--- Records for processing ---

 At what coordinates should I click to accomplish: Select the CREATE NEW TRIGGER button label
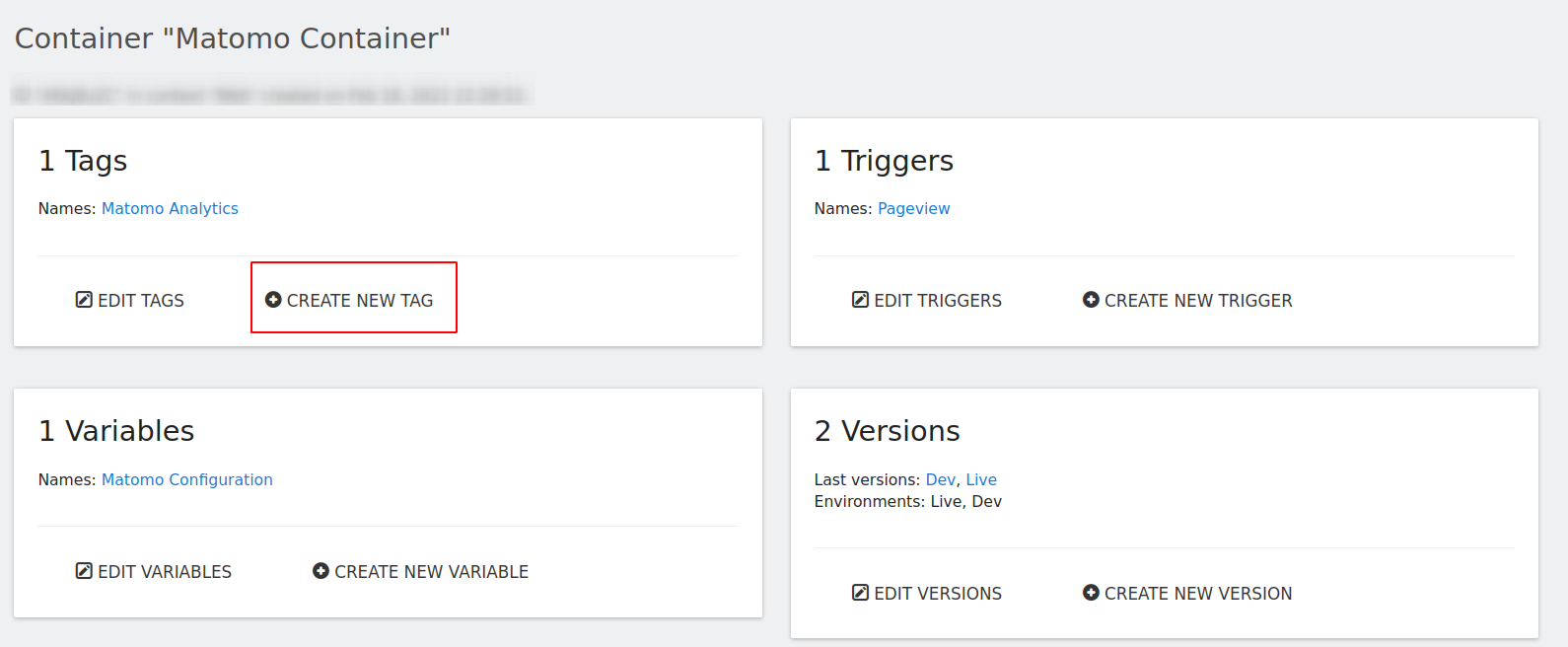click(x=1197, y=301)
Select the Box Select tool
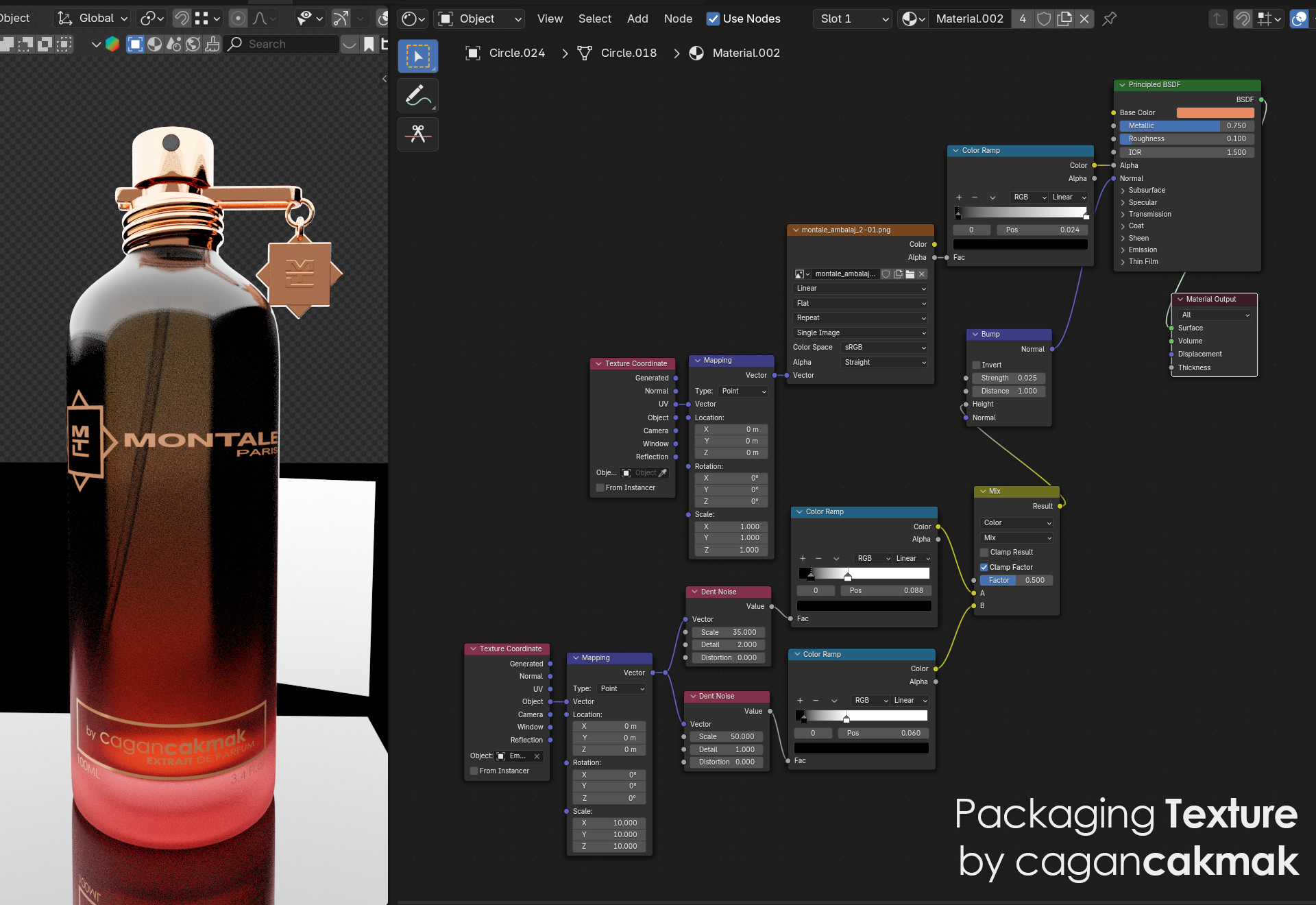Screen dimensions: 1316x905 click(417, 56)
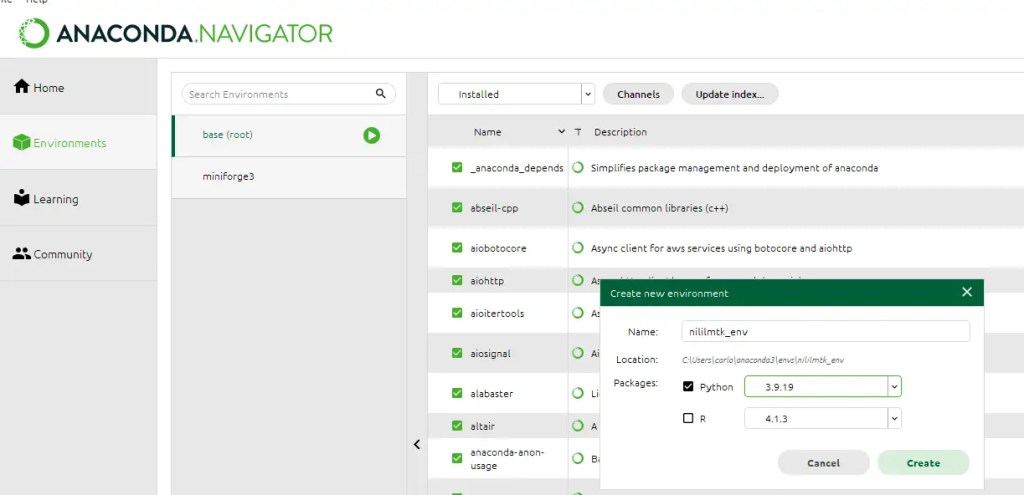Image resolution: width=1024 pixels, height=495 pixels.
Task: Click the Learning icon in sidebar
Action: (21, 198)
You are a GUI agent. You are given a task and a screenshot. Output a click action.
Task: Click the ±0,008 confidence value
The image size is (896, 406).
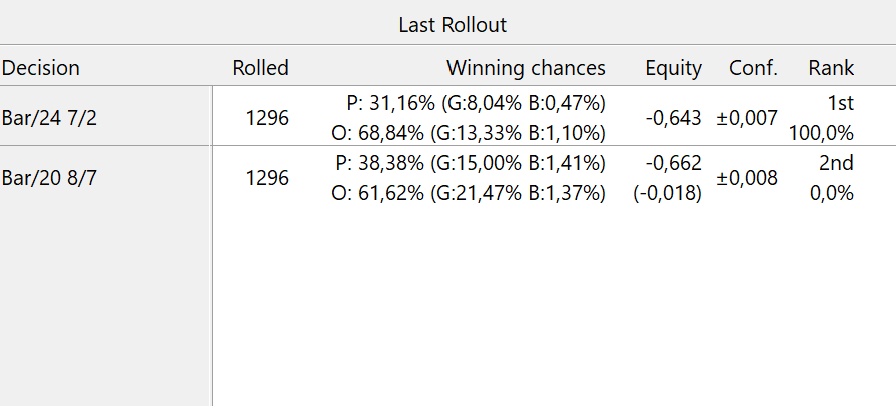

---

» **Goal**: Put every line of the listing above into a numbered list, skipping any blank lines. Leave the pictures out.

» **Exercise output**:
1.  At what coordinates should I click to accomplish: Select the CREATE NEW TRIGGER button label
2. click(x=1197, y=301)
3. Select the Box Select tool
4. Screen dimensions: 1316x905 click(417, 56)
5. Image resolution: width=1024 pixels, height=495 pixels.
6. Task: Click the Learning icon in sidebar
7. Action: (21, 198)
8. You are a GUI agent. You are given a task and a screenshot. Output a click action.
9. Task: Click the ±0,008 confidence value
10. The image size is (896, 406).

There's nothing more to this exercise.